(Exercise details) List each line of the data that holds the string "flag", please.

(Saved data entries)
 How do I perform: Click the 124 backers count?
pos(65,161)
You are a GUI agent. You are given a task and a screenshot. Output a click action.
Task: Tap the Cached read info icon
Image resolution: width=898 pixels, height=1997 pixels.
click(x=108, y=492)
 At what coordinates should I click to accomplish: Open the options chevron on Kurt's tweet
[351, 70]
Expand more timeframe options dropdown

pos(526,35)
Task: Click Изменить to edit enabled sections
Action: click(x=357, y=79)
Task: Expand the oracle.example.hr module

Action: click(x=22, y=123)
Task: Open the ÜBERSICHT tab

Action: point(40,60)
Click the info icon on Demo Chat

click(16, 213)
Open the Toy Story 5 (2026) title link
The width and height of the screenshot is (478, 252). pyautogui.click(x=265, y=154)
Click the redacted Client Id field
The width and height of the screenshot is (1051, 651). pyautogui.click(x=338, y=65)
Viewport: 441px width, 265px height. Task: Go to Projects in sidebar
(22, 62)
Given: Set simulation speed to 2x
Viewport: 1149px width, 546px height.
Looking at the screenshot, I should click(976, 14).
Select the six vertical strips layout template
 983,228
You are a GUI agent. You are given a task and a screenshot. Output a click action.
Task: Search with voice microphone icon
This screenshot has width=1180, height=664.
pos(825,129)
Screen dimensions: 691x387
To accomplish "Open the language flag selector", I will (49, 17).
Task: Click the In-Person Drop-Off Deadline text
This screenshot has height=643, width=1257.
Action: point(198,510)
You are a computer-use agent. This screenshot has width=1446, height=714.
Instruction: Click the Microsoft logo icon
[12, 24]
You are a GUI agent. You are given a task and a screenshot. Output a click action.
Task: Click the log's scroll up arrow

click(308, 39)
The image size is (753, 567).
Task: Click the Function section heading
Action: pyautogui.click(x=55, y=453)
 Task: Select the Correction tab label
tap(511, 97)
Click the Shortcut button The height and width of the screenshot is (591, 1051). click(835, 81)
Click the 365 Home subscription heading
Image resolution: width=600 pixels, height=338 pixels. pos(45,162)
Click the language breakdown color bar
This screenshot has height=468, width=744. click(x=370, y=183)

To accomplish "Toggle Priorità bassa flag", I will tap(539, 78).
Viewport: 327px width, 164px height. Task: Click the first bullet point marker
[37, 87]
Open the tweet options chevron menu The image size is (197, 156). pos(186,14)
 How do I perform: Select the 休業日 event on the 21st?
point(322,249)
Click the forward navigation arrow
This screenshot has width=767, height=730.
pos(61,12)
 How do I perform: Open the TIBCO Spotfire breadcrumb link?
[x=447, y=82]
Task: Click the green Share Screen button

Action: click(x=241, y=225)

(Result of this exercise)
To accomplish "Open the language flag selector", I will (49, 17).
To accomplish "Toggle Priorità bassa flag", I will tap(539, 78).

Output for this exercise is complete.